Cramer’s bull case for American Express stock
Investors seem to have been put off by $779 million worth of provisions for credit losses – million higher than expected.
But that isn’t enough to discourage Jim Cramer from recommending buying American Express stock. On CNBC’s “Squawk on the Street”, he said:
The growth is so far ahead, it’s extraordinary. I think the people who’re selling it are stupid. I don’t get the negativity versus the banks. I see tremendous growth of Gen Z, Millennial, there’s incredible overseas. Provision is not nearly as bad.
Another possible let down for investors was the outlook. Even though American Express raised its guidance, what it’s expecting is still considerably below the Street estimates.

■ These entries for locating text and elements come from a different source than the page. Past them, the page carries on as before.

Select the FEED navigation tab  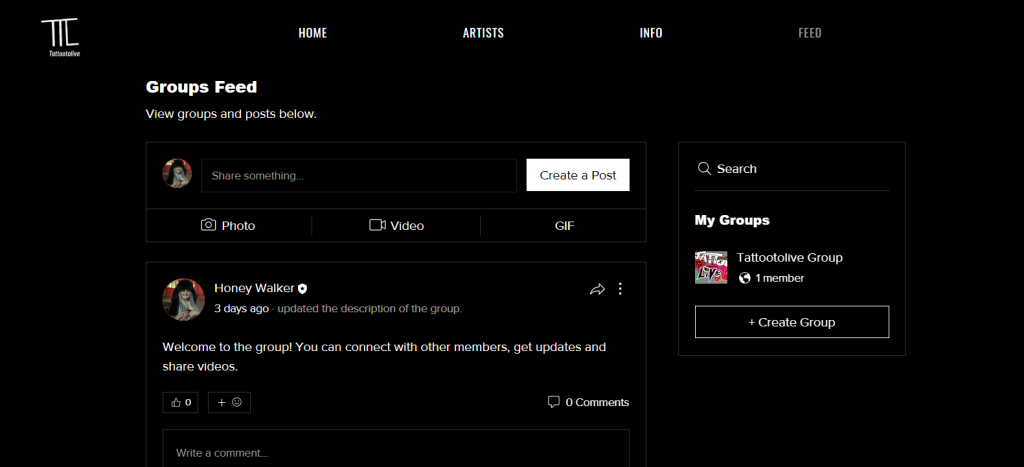(x=809, y=33)
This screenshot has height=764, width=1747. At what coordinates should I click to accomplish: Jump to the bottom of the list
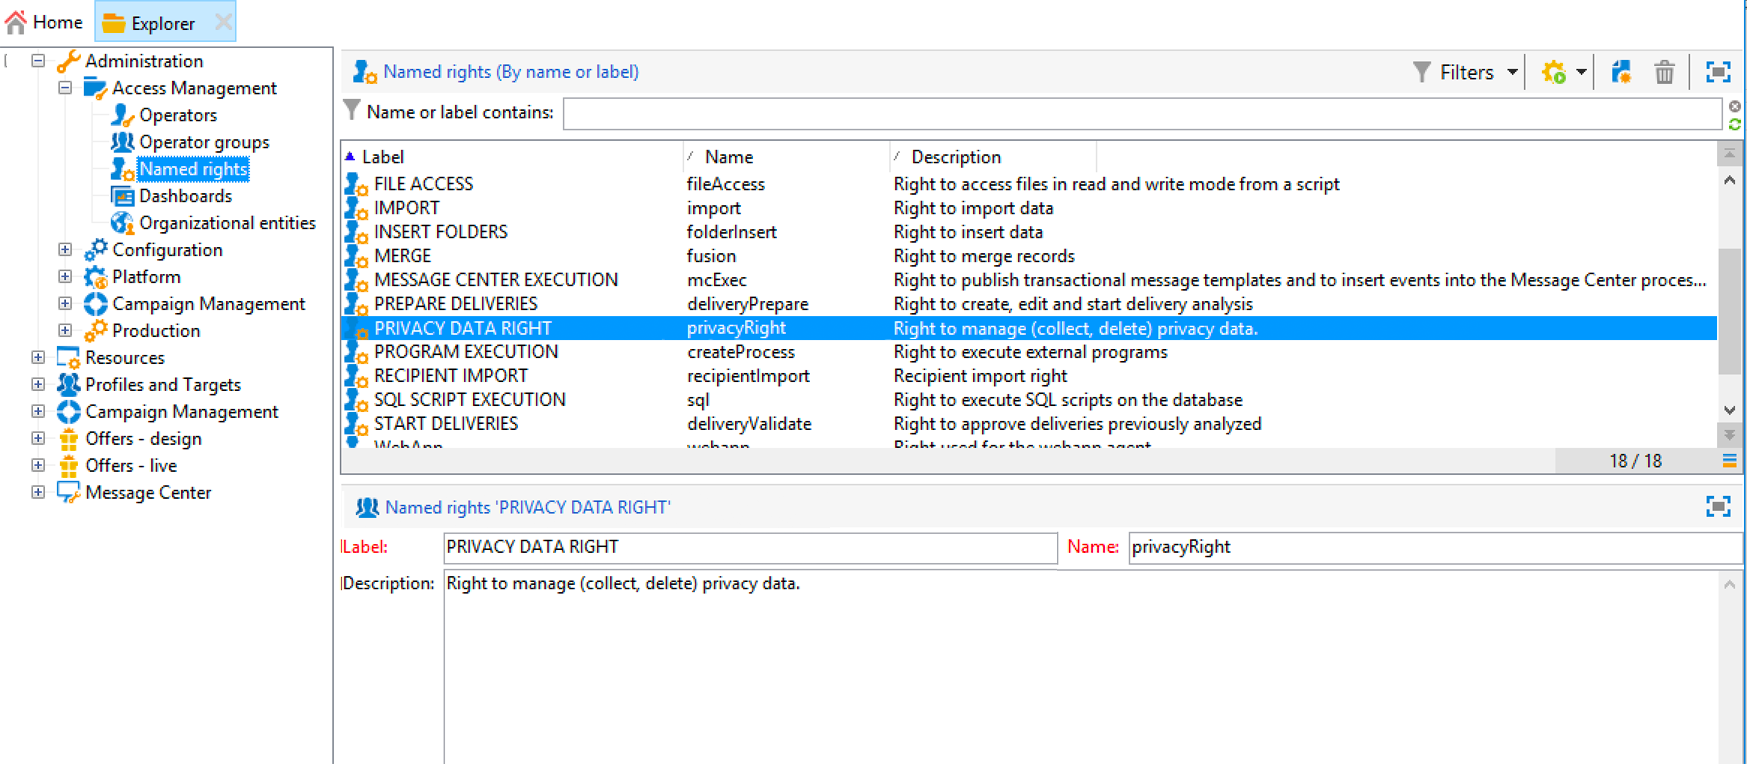pos(1729,435)
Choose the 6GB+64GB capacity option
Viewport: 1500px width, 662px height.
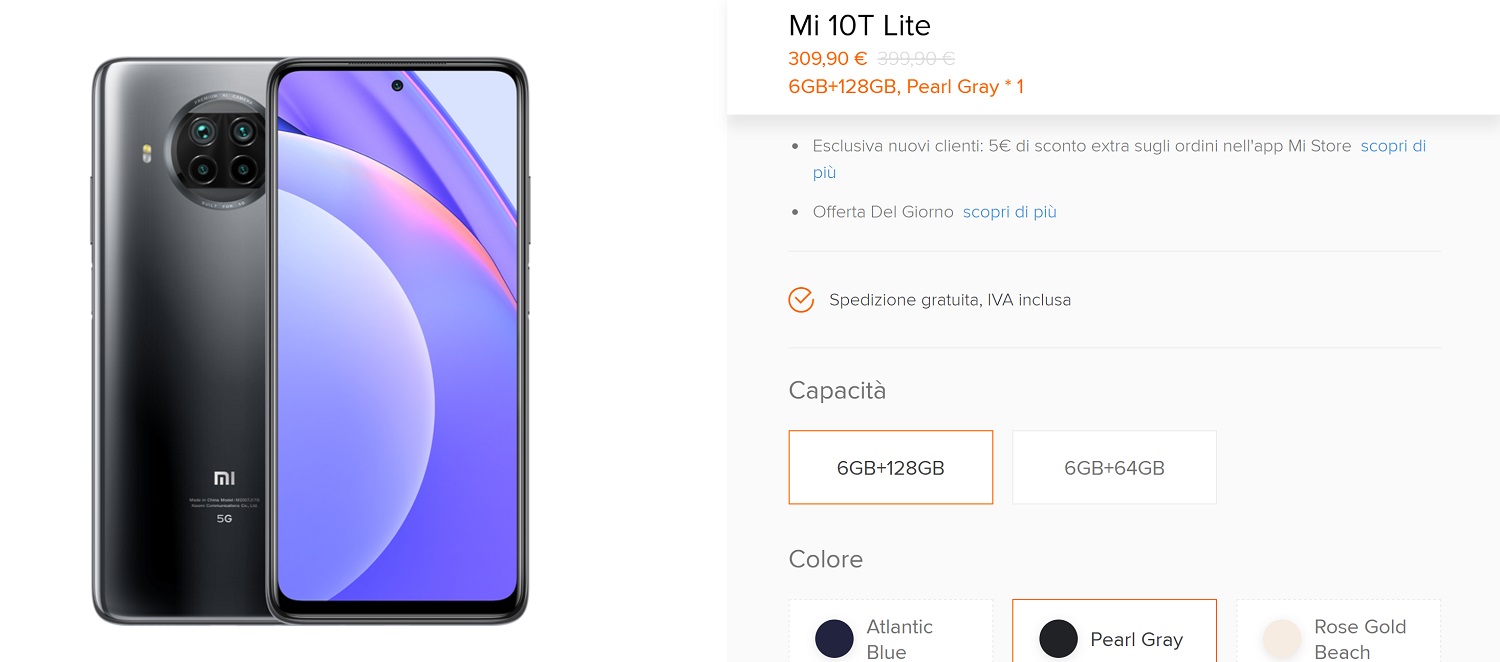1114,467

It’s now projecting EPS to fall between $9.25 and $9.65 this year versus analysts at $9.92. The payment card company continues to see up to 25% annualised growth in revenue.
American Express Q3 earnings snapshot
Earned $1.88 billion versus the year-ago $1.83 billion
Per-share earnings climbed from $2.27 to $2.47
Revenue jumped 24% year-on-year to $13.56 billion
Consensus was $2.40 a share on $13.52 billion revenue
Travel and entertainment drove the growth
American Express attributed the strong results primarily to increased spending on travel and entertainment that was up 57% versus last year. In the earnings press release, CEO Stephen Squeri said:
We continue to attract new, premium customers through our differentiated value propositions, experiences and services. We added 3.3 million proprietary cards in the quarter. Millennials and Gen Z are our fastest growing demographic.
In international markets, travel and entertainment related spending volumes topped pre-pandemic levels this quarter. American Express stock is currently trading near its year-to-date low.